Allgemeines Gleichbehandlungsgesetz (AGG)Gesetzentwurf bleibt an entscheidender Stelle stehen
Die Modernisierung des AGG ist richtig und notwendig. Aber die Lebensrealität von Frauen muss dabei konsequent mitgedacht werden, und zwar analog wie digital.
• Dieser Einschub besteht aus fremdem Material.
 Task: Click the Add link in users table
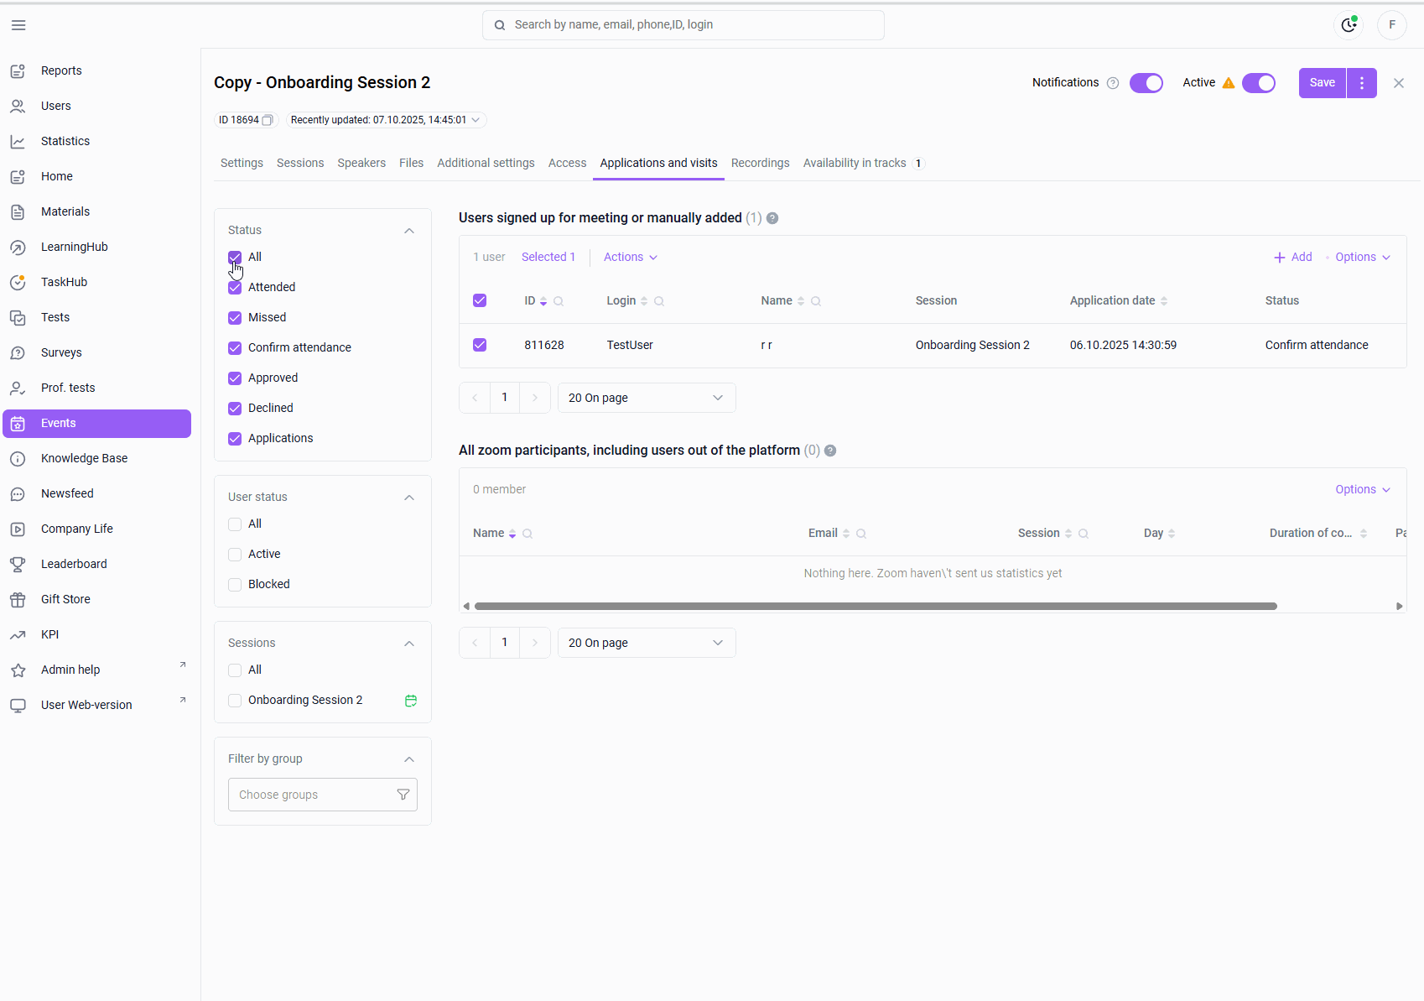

„Wir begrüßen ausdrücklich, dass die Bundesregierung den Diskriminierungsschutz modernisieren und Betroffene künftig besser unterstützen will“, betonte Milanie Kreutz, Vorsitzende der dbb bundesfrauenvertretung und stellv. dbb-Bundesvorsitzende, am 7. Mai 2026. „Gerade die verlängerten Fristen und die Stärkung der Antidiskriminierungsstelle sind wichtige Schritte hin zu mehr Rechtsschutz im Alltag und im Berufsleben.“ Dass Schwangerschaft und Mutterschaft künftig stärker berücksichtigt werden sollen, sei überfällig.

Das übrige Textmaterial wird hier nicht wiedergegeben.